DIRECTIONS: Retype the data that follows, keeping every character the same.

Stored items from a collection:
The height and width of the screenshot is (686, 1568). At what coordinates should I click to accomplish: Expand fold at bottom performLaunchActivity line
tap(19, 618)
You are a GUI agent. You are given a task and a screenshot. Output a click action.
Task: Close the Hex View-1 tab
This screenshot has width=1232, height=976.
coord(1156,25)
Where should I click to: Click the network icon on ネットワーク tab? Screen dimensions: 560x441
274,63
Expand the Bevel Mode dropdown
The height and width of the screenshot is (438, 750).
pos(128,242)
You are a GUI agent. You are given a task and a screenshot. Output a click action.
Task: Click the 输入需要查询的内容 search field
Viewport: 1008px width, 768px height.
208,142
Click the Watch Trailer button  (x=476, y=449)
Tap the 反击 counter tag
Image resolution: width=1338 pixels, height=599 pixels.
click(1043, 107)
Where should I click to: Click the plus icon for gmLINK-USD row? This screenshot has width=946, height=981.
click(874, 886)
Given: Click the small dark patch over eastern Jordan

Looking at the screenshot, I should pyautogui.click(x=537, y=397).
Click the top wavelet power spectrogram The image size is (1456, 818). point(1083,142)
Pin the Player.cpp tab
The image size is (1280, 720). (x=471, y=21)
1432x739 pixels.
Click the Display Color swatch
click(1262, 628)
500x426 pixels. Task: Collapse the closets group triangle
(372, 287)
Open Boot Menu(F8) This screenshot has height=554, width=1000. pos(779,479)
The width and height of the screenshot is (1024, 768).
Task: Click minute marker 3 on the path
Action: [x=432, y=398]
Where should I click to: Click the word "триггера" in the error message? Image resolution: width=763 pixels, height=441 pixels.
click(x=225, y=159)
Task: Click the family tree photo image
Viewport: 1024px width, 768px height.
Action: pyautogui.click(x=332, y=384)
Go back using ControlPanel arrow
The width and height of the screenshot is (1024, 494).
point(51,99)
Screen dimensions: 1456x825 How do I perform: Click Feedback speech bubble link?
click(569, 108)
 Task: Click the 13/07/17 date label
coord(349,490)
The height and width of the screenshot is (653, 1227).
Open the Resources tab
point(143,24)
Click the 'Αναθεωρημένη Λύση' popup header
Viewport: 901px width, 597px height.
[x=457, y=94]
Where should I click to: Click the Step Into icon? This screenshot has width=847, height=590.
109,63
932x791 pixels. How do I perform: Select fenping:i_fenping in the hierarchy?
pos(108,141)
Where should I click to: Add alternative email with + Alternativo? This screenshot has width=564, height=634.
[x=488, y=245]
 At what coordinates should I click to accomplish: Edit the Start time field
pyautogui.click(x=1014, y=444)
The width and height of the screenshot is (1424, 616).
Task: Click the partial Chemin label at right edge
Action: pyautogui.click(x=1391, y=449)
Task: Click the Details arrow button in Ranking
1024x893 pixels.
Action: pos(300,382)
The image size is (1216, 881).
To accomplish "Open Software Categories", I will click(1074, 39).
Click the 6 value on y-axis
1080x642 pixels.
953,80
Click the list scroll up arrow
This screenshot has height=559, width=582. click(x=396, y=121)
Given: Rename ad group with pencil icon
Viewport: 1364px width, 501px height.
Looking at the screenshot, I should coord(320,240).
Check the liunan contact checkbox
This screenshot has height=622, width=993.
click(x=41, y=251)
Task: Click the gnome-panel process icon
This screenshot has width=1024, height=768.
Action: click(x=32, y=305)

YOUR SOLUTION:
The height and width of the screenshot is (686, 1568). At what coordinates should I click to accomplish: Expand fold at bottom performLaunchActivity line
tap(19, 618)
You are a GUI agent. You are given a task and a screenshot. Output a click action.
Task: Close the Hex View-1 tab
This screenshot has width=1232, height=976.
coord(1156,25)
Where should I click to: Click the network icon on ネットワーク tab? Screen dimensions: 560x441
274,63
Expand the Bevel Mode dropdown
The height and width of the screenshot is (438, 750).
pos(128,242)
You are a GUI agent. You are given a task and a screenshot. Output a click action.
Task: Click the 输入需要查询的内容 search field
Viewport: 1008px width, 768px height.
208,142
Click the Watch Trailer button  (x=476, y=449)
Tap the 反击 counter tag
Image resolution: width=1338 pixels, height=599 pixels.
click(1043, 107)
Where should I click to: Click the plus icon for gmLINK-USD row? This screenshot has width=946, height=981.
click(874, 886)
Given: Click the small dark patch over eastern Jordan

Looking at the screenshot, I should pyautogui.click(x=537, y=397).
Click the top wavelet power spectrogram The image size is (1456, 818). point(1083,142)
Pin the Player.cpp tab
The image size is (1280, 720). (x=471, y=21)
1432x739 pixels.
Click the Display Color swatch
click(1262, 628)
500x426 pixels. Task: Collapse the closets group triangle
(372, 287)
Open Boot Menu(F8) This screenshot has height=554, width=1000. pos(779,479)
The width and height of the screenshot is (1024, 768).
Task: Click minute marker 3 on the path
Action: [x=432, y=398]
Where should I click to: Click the word "триггера" in the error message? Image resolution: width=763 pixels, height=441 pixels.
click(x=225, y=159)
Task: Click the family tree photo image
Viewport: 1024px width, 768px height.
Action: pyautogui.click(x=332, y=384)
Go back using ControlPanel arrow
The width and height of the screenshot is (1024, 494).
point(51,99)
Screen dimensions: 1456x825 How do I perform: Click Feedback speech bubble link?
click(569, 108)
 Task: Click the 13/07/17 date label
coord(349,490)
The height and width of the screenshot is (653, 1227).
Open the Resources tab
point(143,24)
Click the 'Αναθεωρημένη Λύση' popup header
Viewport: 901px width, 597px height.
[x=457, y=94]
Where should I click to: Click the Step Into icon? This screenshot has width=847, height=590.
109,63
932x791 pixels. How do I perform: Select fenping:i_fenping in the hierarchy?
pos(108,141)
Where should I click to: Add alternative email with + Alternativo? This screenshot has width=564, height=634.
[x=488, y=245]
 At what coordinates should I click to accomplish: Edit the Start time field
pyautogui.click(x=1014, y=444)
The width and height of the screenshot is (1424, 616).
Task: Click the partial Chemin label at right edge
Action: pyautogui.click(x=1391, y=449)
Task: Click the Details arrow button in Ranking
1024x893 pixels.
Action: pos(300,382)
The image size is (1216, 881).
To accomplish "Open Software Categories", I will click(1074, 39).
Click the 6 value on y-axis
1080x642 pixels.
953,80
Click the list scroll up arrow
This screenshot has height=559, width=582. click(x=396, y=121)
Given: Rename ad group with pencil icon
Viewport: 1364px width, 501px height.
Looking at the screenshot, I should coord(320,240).
Check the liunan contact checkbox
This screenshot has height=622, width=993.
click(x=41, y=251)
Task: Click the gnome-panel process icon
This screenshot has width=1024, height=768.
Action: click(x=32, y=305)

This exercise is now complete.